Azerbaijan, a mostly Muslim country of 8.3 million, is the starting point of a new, key pipeline that Washington says will reduce dependence on oil from the Middle East. The country also is a U.S. ally in Iraq and has troops there.

Supporters of several opposition parties marched in Baku on Saturday, chanting "Freedom!" and "Free Elections!" They held placards with slogans like "Down with the robber government!" and carried pictures of President Bush with the words: "We want freedom!"

The rally was intended to draw attention to the opposition's push for election law reforms and access to state-controlled television. The opposition parties have demanded changes to prevent fraud in November's parliamentary vote, for which three of the major parties have agreed to unite in a fight for political change.
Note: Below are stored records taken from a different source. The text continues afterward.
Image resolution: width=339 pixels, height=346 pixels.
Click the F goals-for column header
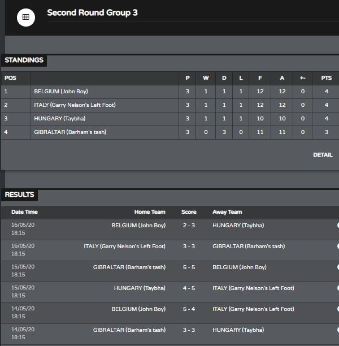coord(260,78)
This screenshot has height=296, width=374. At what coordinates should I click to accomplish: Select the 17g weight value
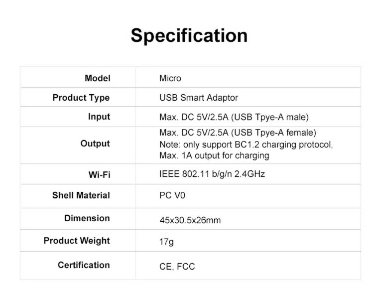[166, 242]
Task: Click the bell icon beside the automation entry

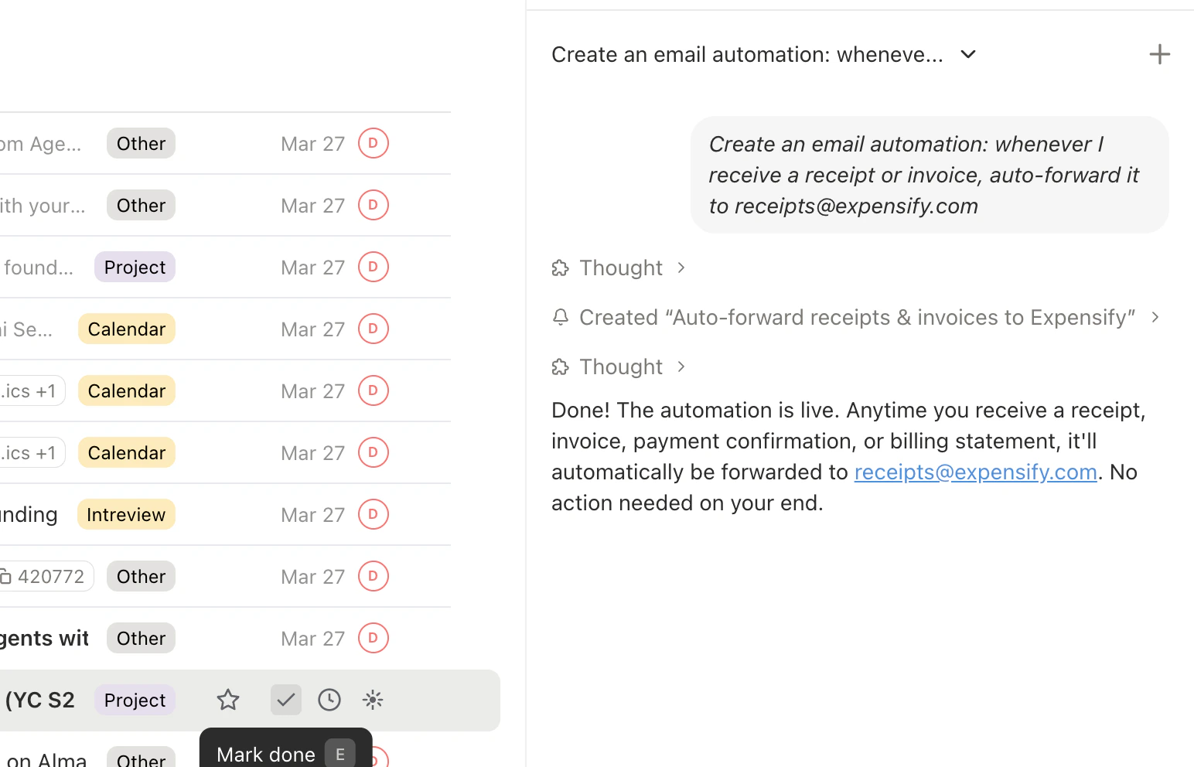Action: coord(560,317)
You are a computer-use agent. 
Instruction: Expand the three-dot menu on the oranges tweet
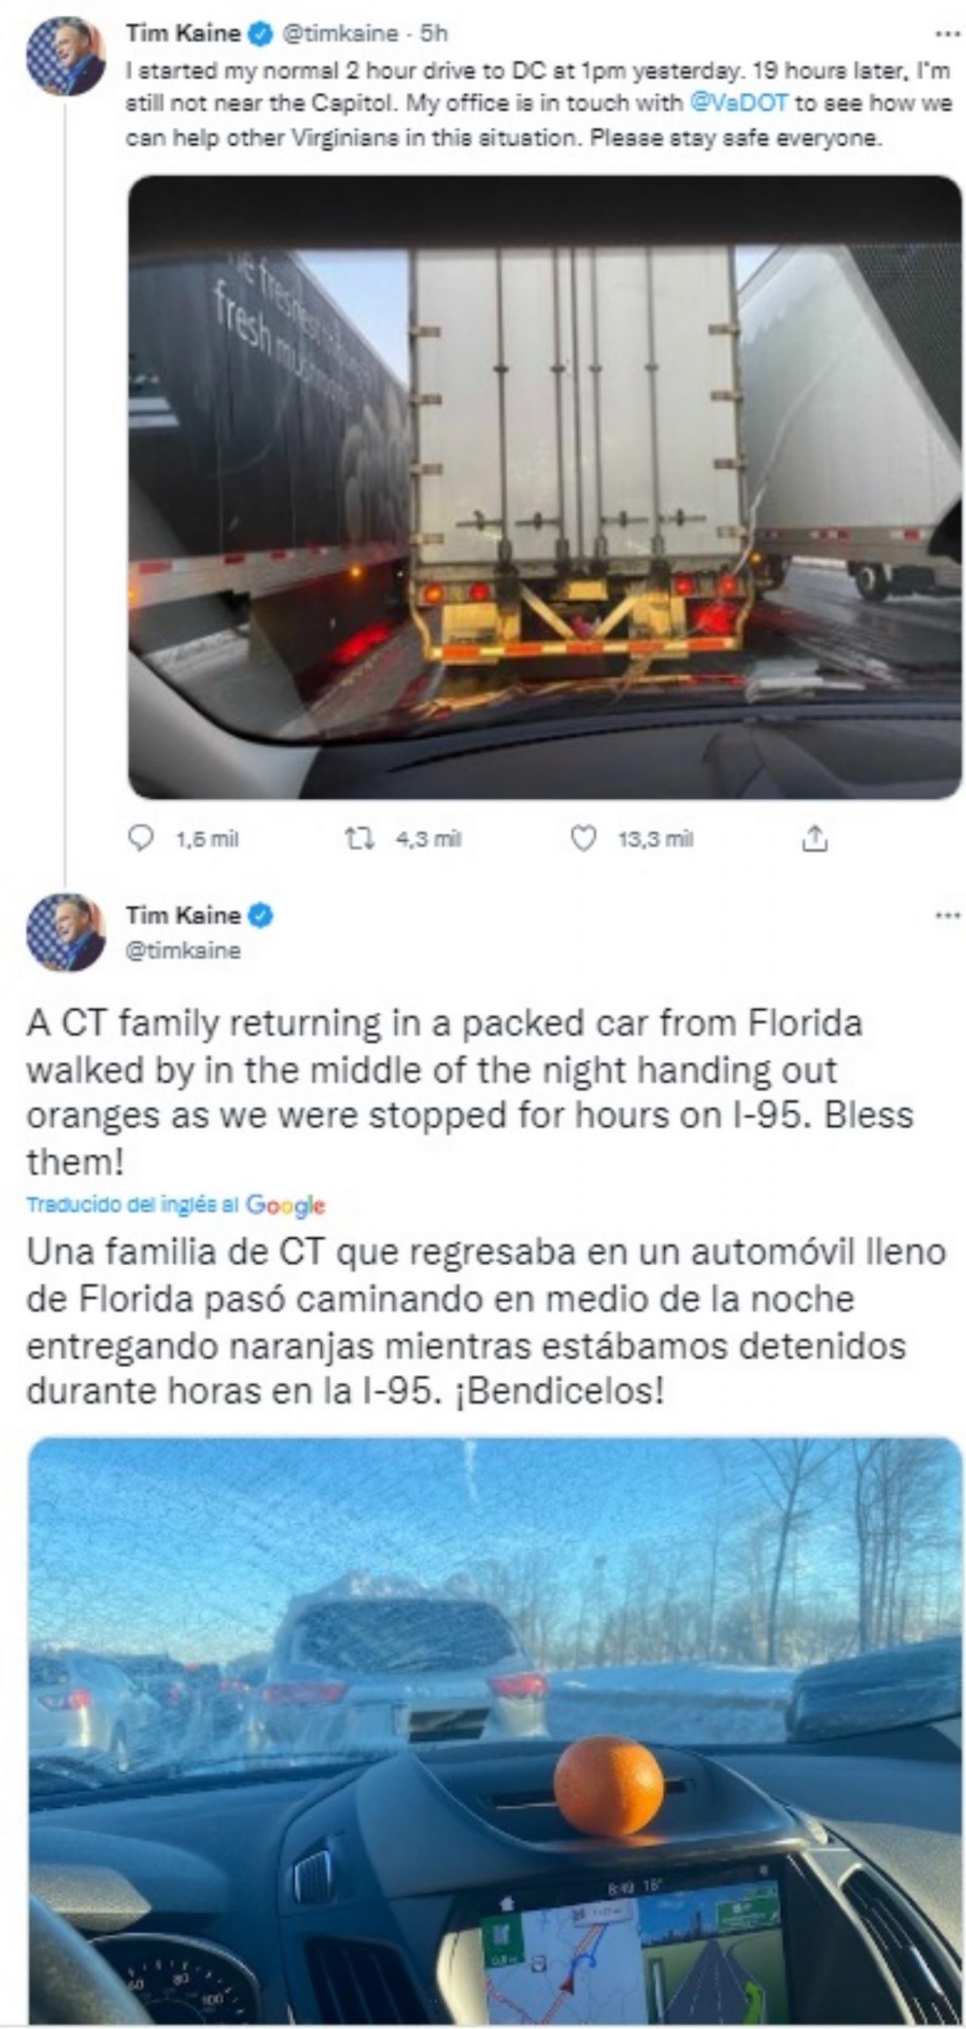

"Not only the opposition, but all people need democratic changes," Ali Kerimli, the leader of the People's Front of Azerbaijan, said at the rally. "We demand free elections, and if the conditions for free elections are not created, every village, every bloc will demand the government's resignation."

Panakh Huseinli, one of the opposition leaders who spoke at Saturday's rally, said that Aliev's government wouldn't allow free elections.

"The Aliev regime will never allow free elections, and it will mean its end," Huseinli said. "The revolution is inevitable."

Baku city authorities had initially refused the request from the People's Front of Azerbaijan, the Democratic Party of Azerbaijan and the Musavat party to stage Saturday's rally in the capital, suggesting they hold it instead on the outskirts of the city.

After opposition leaders rejected the offer Friday and vowed to gather in downtown Baku anyway, authorities caved in and approved the rally.

Meanwhile, on the eve of the protest, a British woman who is related by marriage to Rasul Guliyev, the exiled leader of the Democratic Party, was detained in Azerbaijan for allegedly carrying a pistol, party spokesman Aidyn Guliyev said Saturday.

Almas Guliyeva's arrest was a political act aimed at intimidating Rasul Guliyev, he said. No relative of Rasul Guliyev would carry a gun, knowing the trouble that would cause for him, he said. The spokesman is not related to Guliyeva.